岡田英弘 倭国 東アジア世界の中で 中公新書 482 1977年
2018年6月29日 金曜日 曇り時々雨

倭王と倭国の実体
(越前王朝の)王家は、「日本書紀」の編纂の当時の皇室の本当の祖先である。・・この時代でさえ、日本列島は統一どころの状態ではなかった。そのことは「欽明天皇紀」の五七〇年に当たる年の条下にある、高句麗の使節の話しからわかる。・・・(中略)・・・五七〇年という絶対年代は疑わしいが、越前という王朝の発祥地でさえ、まだ倭王の統制下に入っておらず、独立の君主がいたことがわかる。これは、「隋書」からうかがわれる、七世紀初頭の倭国が畿内の範囲に限られ、筑紫以東の初刻が附庸(ふよう)している状態とよく一致する。
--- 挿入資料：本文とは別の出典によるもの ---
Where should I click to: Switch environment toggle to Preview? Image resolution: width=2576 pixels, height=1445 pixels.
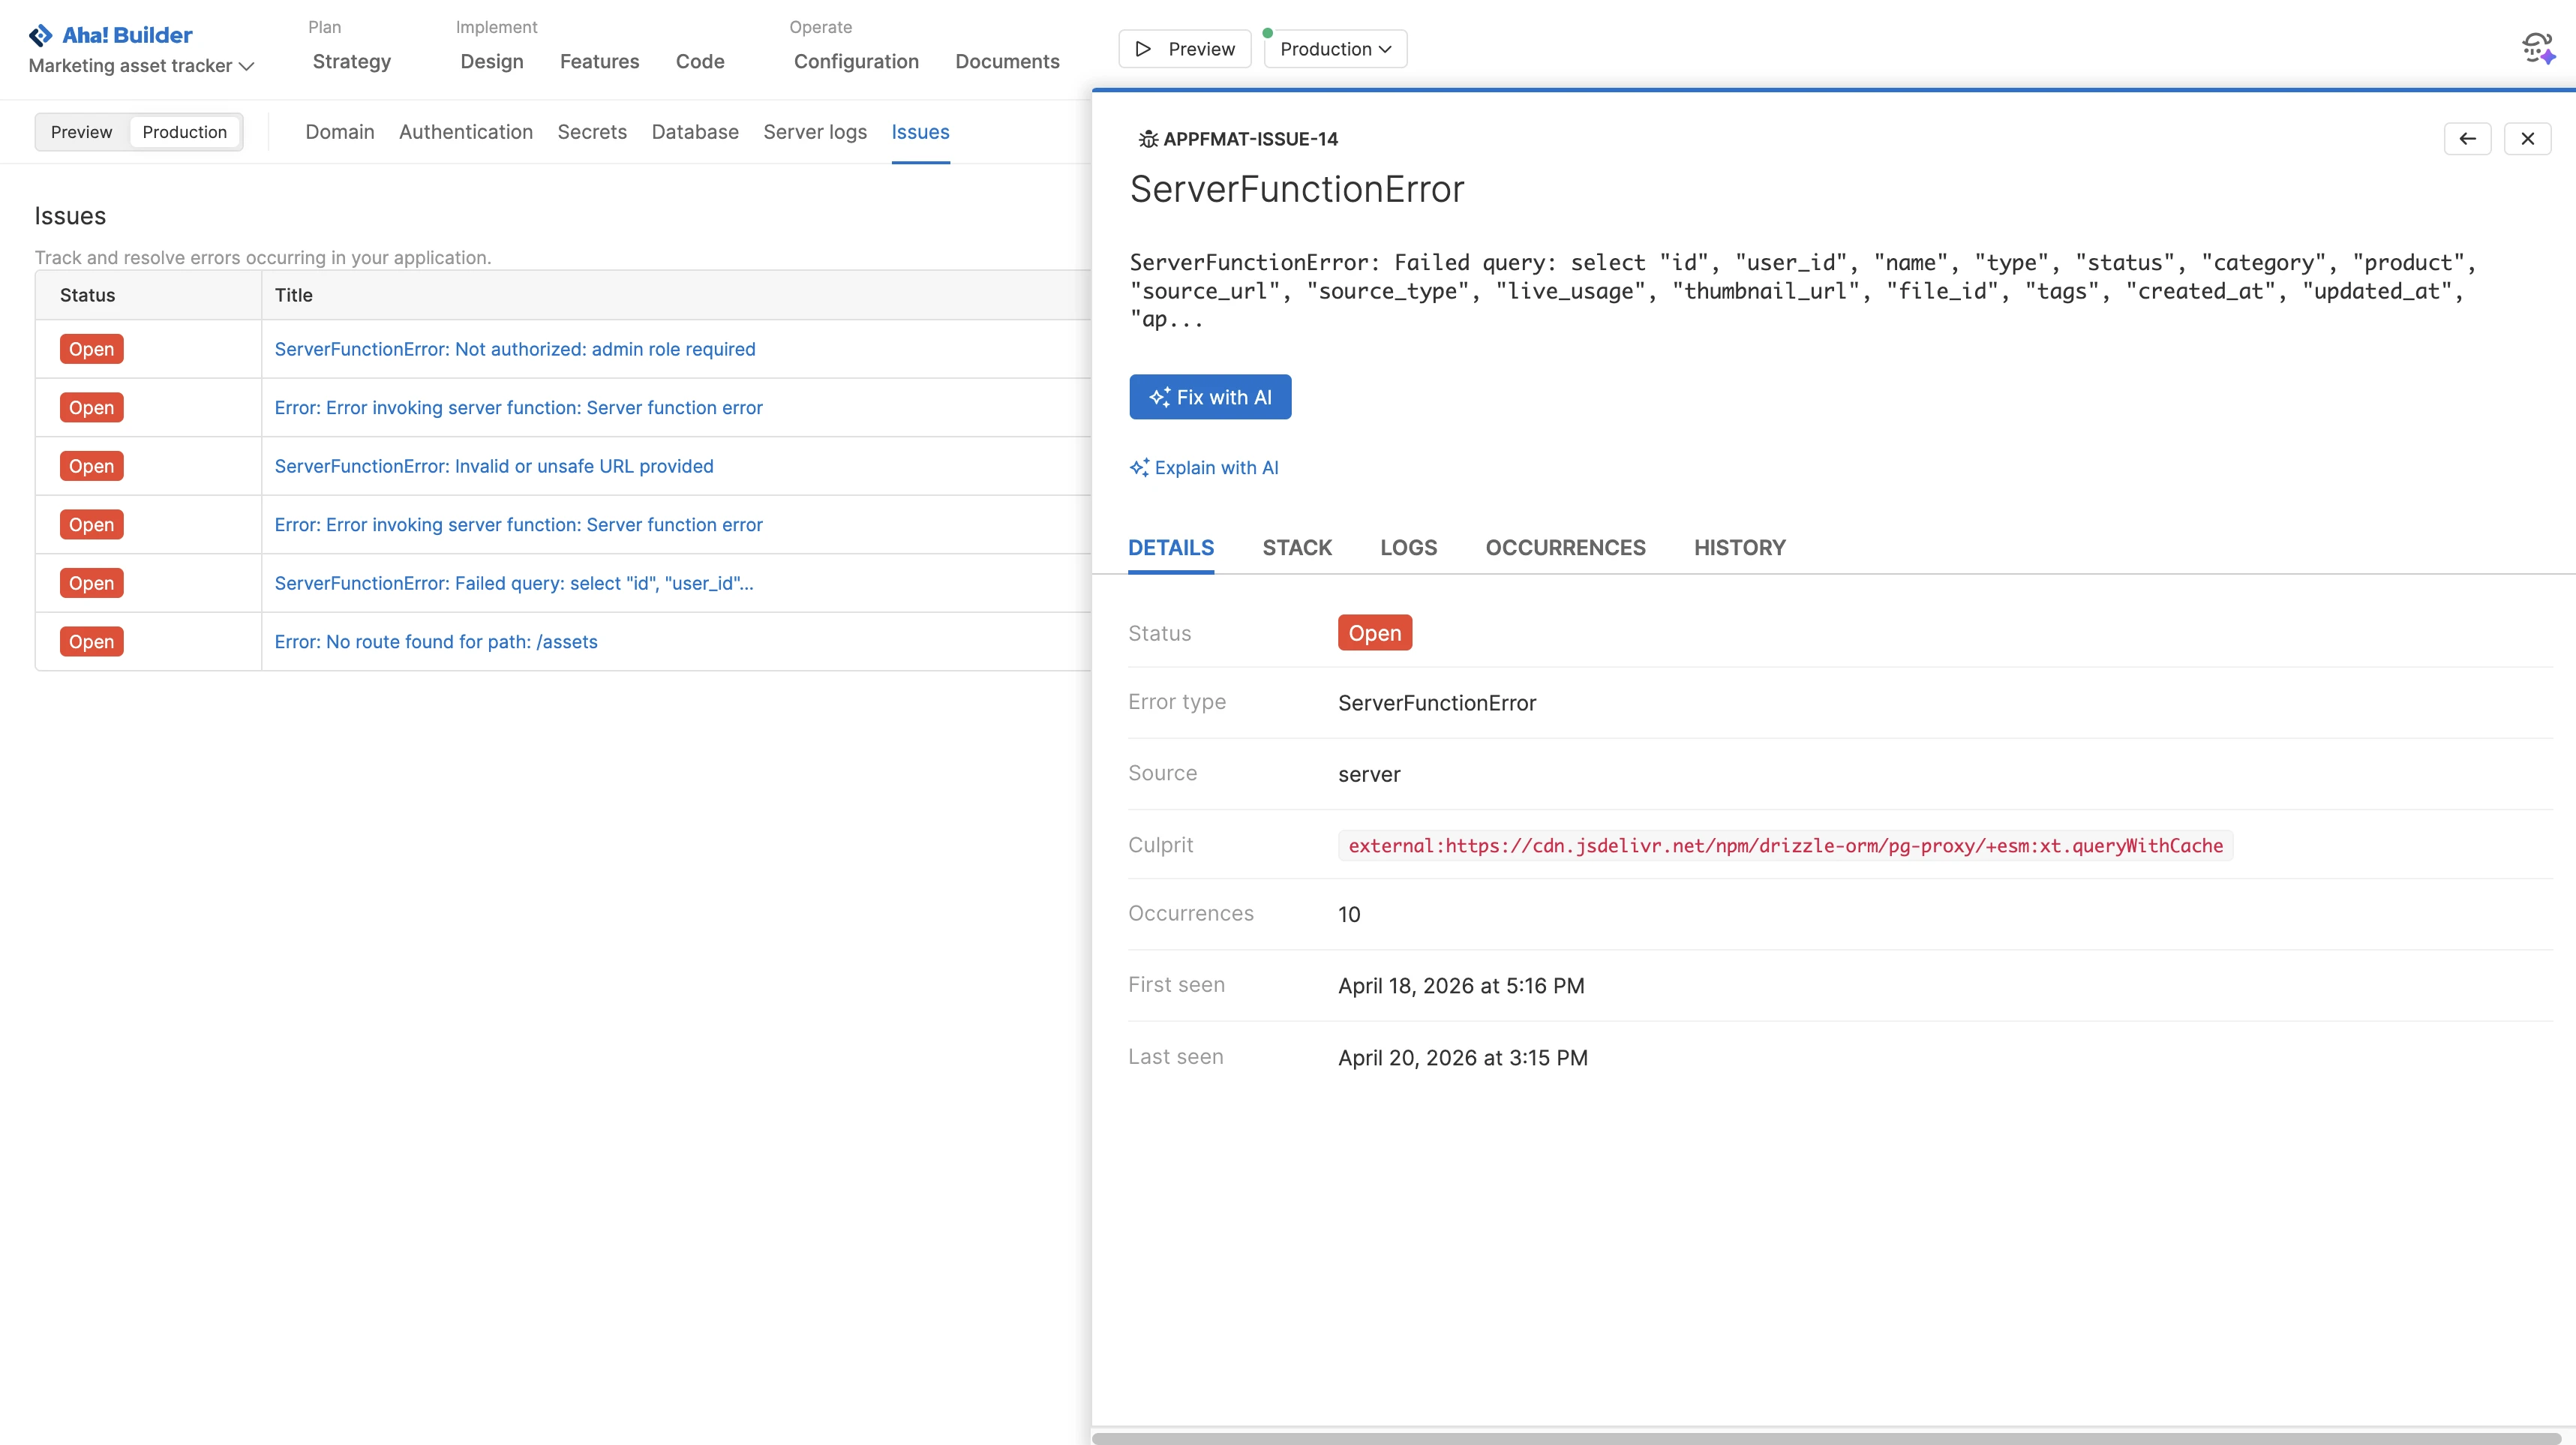pos(82,131)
 そのような統一を欠いた、弱体な倭国が、どうして「広開土王碑」に記されているように、三九一年という古い時代、河内王朝の仁徳天皇が建国して間もない時期に朝鮮半島に出兵し、高句麗を相手に回して勢力を争うことができたのか。・・・(中略)・・・
 こうした意見が出てくるのには、それぞれ何らかの心理的な理由があるのだろうが、おそらくもっとも根本的な理由は、われわれが民族国家どうしの間の近代戦の観念に毒されているからだろうと思う。
・・・(中略)・・・
 ・・むしろ半島で起こった、旧楽浪郡の中国人の都市を基礎とする高句麗と、旧帯方郡に拠る百済との抗争こそが、河内王朝の成長を促した原因なのである。倭国が強力な国家になって、それから半島に進出したと考える必要はない。今も昔も、日本列島の人口は朝鮮半島の約三倍である。中国型の都市文明の発達こそ、日本列島は朝鮮半島より一歩遅れていたけれども、何かの永続的な刺激があれば、日本列島でも都市化と王権の成長が進むだけの条件は整っていた。
 百済は高句麗との対抗の必要上、倭人の兵力を必要としたのだが、その結果、倭人の軍事技術が急速に進歩して、倭人の傭兵隊が成立したであろう。
・・倭国といっても判然たる国境を持つ国家ではなく、倭王があちこちに所有する直轄地というか私領の総和が倭国なのである。っまり倭王というものが先にあって、その支配下にある土地と人民が倭国なのである。(岡田、同書、p192-193、194-195)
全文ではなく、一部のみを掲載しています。